The role of compartment-specific cysteine synthesis for sulfur homeostasis during H2S exposure in Arabidopsis.

Abstract

Sulfide is the end-product of assimilatory sulfate reduction in chloroplasts. It is then used by O-acetylserine(thiol)lyase (OAS-TL) to produce cysteine, the source of reduced sulfur in plants. While its formation in chloroplasts is essential for plant metabolism, sulfide is also a potent toxin mainly targeting respiration in mitochondria. Here, the application of sublethal concentrations of sulfide to Arabidopsis thaliana was used to by-pass assimilatory sulfate reduction, resulting in down-regulation of most genes of the pathway. The dualism of sulfide as substrate and toxin was investigated using knock-out mutants of the chloroplast-, mitochondrion- and cytosol-targeted OAS-TL isoforms. Surprisingly, growth retardation due to intoxication by sulfide was independent of the presence or absence of the three OAS-TL isoforms, indicating rapid exchange towards sulfur homoeostasis between the compartments. Cysteine, glutathione and sulfate, and less so S-sulfocysteine, were identified as major sinks for excess sulfide in wild-type plants. Additionally, the concentration of thiosulfate increased 1,000-fold, pointing towards a significant function of thiosulfate formation during H2S exposure.

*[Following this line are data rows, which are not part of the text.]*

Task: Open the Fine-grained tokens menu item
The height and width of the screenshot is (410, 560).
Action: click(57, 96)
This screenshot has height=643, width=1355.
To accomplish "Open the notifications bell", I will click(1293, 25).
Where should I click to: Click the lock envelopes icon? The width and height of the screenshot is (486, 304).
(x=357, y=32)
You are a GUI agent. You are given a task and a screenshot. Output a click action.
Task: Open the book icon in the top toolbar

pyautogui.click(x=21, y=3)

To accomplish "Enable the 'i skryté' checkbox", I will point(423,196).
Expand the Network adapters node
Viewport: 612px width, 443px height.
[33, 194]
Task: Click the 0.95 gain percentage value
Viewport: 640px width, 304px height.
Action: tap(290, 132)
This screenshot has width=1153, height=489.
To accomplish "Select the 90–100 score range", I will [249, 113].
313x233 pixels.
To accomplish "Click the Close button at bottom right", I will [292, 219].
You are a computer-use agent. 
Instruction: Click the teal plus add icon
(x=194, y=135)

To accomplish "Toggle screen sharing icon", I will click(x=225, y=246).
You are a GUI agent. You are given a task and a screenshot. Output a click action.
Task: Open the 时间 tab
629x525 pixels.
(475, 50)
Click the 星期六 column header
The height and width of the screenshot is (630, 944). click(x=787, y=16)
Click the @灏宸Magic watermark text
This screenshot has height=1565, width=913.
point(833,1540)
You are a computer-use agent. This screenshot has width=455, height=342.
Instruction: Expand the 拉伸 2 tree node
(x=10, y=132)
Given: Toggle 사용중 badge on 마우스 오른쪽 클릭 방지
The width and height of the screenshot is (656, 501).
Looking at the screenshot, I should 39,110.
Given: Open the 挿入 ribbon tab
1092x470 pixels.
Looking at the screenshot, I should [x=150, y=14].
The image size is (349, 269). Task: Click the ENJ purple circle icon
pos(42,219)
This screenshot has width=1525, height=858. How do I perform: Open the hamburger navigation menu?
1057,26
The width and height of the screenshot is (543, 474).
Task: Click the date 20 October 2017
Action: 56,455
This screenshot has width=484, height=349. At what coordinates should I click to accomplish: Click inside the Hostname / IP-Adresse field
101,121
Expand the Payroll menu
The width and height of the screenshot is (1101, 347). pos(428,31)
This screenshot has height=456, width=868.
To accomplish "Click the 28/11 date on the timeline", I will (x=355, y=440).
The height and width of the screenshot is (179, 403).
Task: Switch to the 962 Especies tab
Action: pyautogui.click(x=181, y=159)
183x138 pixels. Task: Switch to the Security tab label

Synthesis of cysteine in the cytosol was found to be particularly important for accumulation of sulfite, sulfate and thiosulfate, indicating an important role for cytosolic OAS-TL for the re-oxidation of sulfide. The results show that thiosulfate and sulfate accumulation is strongly linked to cytosolic cysteine synthesis and that scavenging of sulfide by cysteine synthesis enhances sulfur compound accumulation. However, lack of cysteine synthesis in a subcellular compartment has no crucial consequences for toxicity and subsequent growth retardation.